On the Cutting-Edge

Great apes can “read minds”

A quirky video with ninja swords and ape costumes isn’t just for the amusement of people on reddit.

A new study shows that great apes watching such a video can process false beliefs, which is the notion that someone’s understanding of a situation may not be congruent with reality. The paper, published in Science, challenges the view that the ability to understand unobservable mental states is unique to humans.

In the video, a human and a person dressed in an ape suit are engaged in a hide and seek-like scenario. An eye-tracker on a TV monitor follows an observing apes’ gaze, recording where the ape anticipates the action will occur next.

The video was adapted from a typical false-belief test that indicates whether someone can understand that another’s actions are not driven by reality, but by beliefs about reality, even when those beliefs are false.

“Say there are two friends — Sally and Bob — and Sally puts her pen into her pencil case,” explains Fumihiro Kano of Kyoto University. “She looks away for a moment, and Bob, in the meantime, puts the pen in his pocket.

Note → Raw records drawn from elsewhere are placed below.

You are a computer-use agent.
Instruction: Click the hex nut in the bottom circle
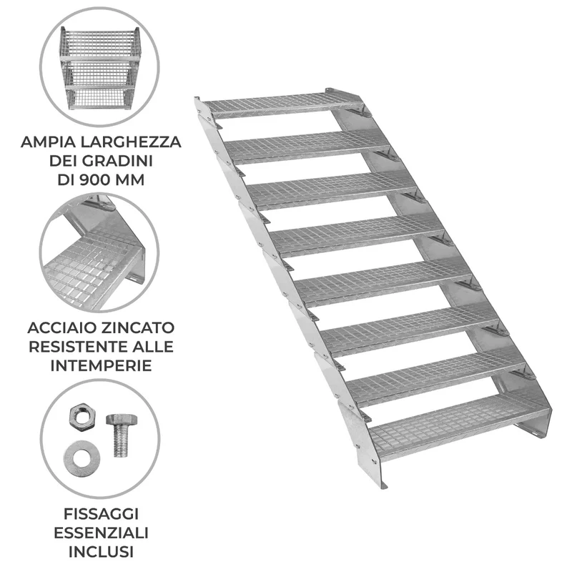point(82,418)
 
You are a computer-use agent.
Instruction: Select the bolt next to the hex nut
point(121,435)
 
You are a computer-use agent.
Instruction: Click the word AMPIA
point(48,142)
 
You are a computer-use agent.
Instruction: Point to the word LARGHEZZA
point(131,142)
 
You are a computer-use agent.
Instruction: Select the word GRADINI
point(117,161)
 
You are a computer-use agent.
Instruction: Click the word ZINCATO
point(137,327)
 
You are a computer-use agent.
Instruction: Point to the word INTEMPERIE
point(101,365)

Sally would think the pen is still in her pencil case. This is an example of a false belief.

“Human infants only start understanding the concept of false beliefs after they’re about four years old,” continues Kano. “Despite their excellent social cognitive skills, great apes consistently failed the false-belief test in previous studies that required them to physically retrieve an object.”

The videos and eye-trackers used for this study, on the other hand, were simplified from a version of the test used previously for human infants and great apes; with this design the great apes need only to sit, stare at the screen, and be passive spectators of test videos.

The team, led by Kano and Christopher Krupenye at Duke University, showed this video to chimpanzees, bonobos, and orangutans at Kyoto University’s Kumamoto Sanctuary in Japan (pictured) and the Max-Planck Institute in Leipzig, Germany. “The apes performed very well, even when compared to human infants and adults,” notes Kano. “The results indicate that the great apes can predict how the human in the video will make the wrong choice. This shows that apes understand reality-incongruent beliefs, at least when the test subject only needs to watch the video.”

“These findings suggest that this essential human skill — to recognize others’ beliefs — may be at least as old as humans’ last common ancestor with the other apes, which lived 13 to 18 million years ago,” elaborates Krupenye.

“This certainly puts to question the notion that the human psyche is unique and superior to other animals,” adds Satoshi Hirata, senior author of the study. “With similar eye-tracking techniques we’d like to start testing great apes’ imagination and ability to predict things that will happen further in the future.”